I went out for 60 miles. I have a set of Mavics that I've never used sitting. These are the balded spoke assortment. They may be light but those bladed spokes are like barn doors in windy weather. I used them a couple times in February of this year. One a descent the wind blew me over an entire car width almost into the guard rails. I removed them and they're sitting. I ordered a training wheel set from Bicycle Wheel Warehouse and it's 32 double butted DT spoke on DT Swiss profile RR 1.2's. Sweet ride, after more than 7,000 miles haven't taken a spoke wrench to them. They're not light mind you, but when you're riding with a nap sack most of the time commuting to work ...what's the toss up on weight regarding assurances to getting there? With the normal double butted spoke I've gained back total control on side winds and hefty windy New England Spring days and Fall gusts. You had a sustained wind today of 17 mph and gusts up to 35 mph. Bike almost stood still a couple times with the bigger gusts from the NW but ...at least it was a gust against the entire bike and not just focused on the spokes.
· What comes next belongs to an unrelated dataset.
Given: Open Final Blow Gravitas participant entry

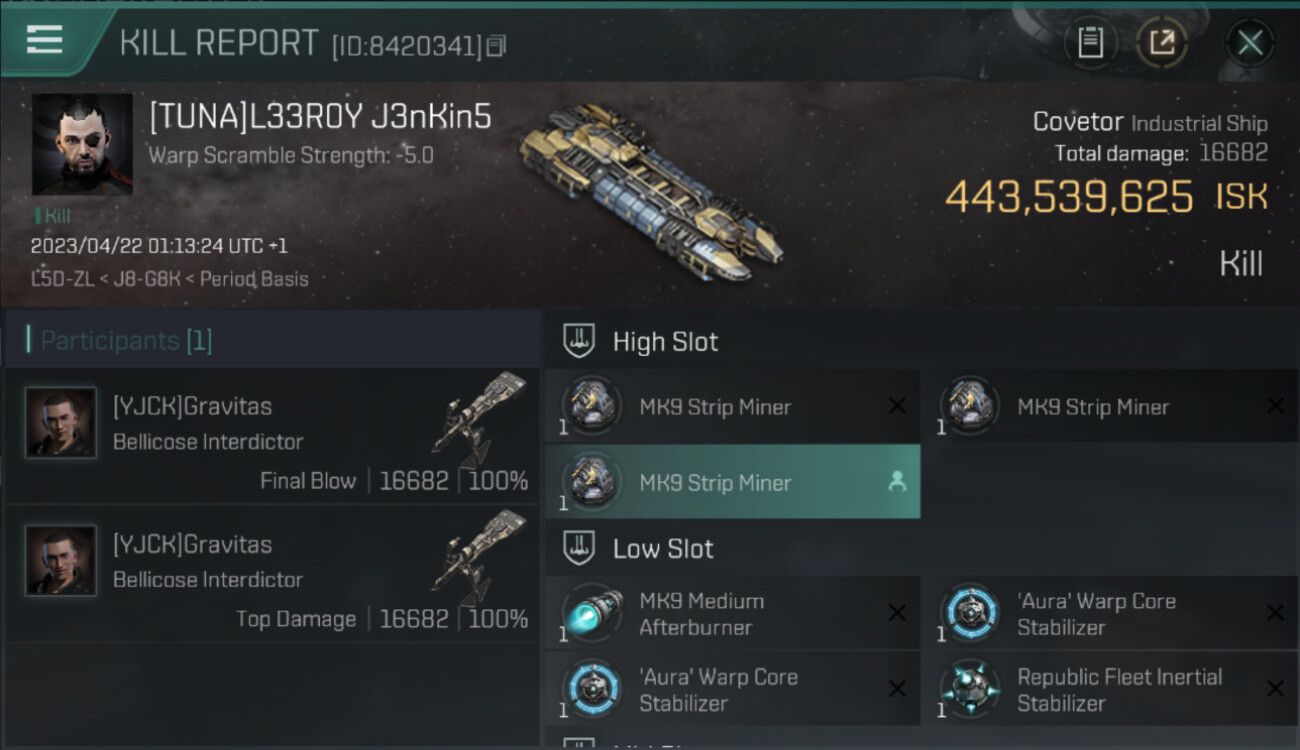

Tomorrow will be a 75 miler.:thumbsup: Just be out around 10h00, because the winds will pick up greatly after 13h00.


Here are the wheels and tires just sitting..... Click it's a thumb nail


Here are my new ones, click it's a thumb nail


----------



## Lil Dale (Feb 19, 2009)

I may do the Sleeping Giant ride/pseudo race! tomorrow, will decide in the morning.


----------



## Suzie Green (May 16, 2008)

At this time of the year I just ride my mountain bike. I seem to stay warmer, probably because I'm going slower. The down side is that I need to be careful during hunting season, so mostly I'm out on Sundays.


----------



## EverydayRide (Sep 12, 2008)

Suzie Green said:


> At this time of the year I just ride my mountain bike. I seem to stay warmer, probably because I'm going slower. The down side is that I need to be careful during hunting season, so mostly I'm out on Sundays.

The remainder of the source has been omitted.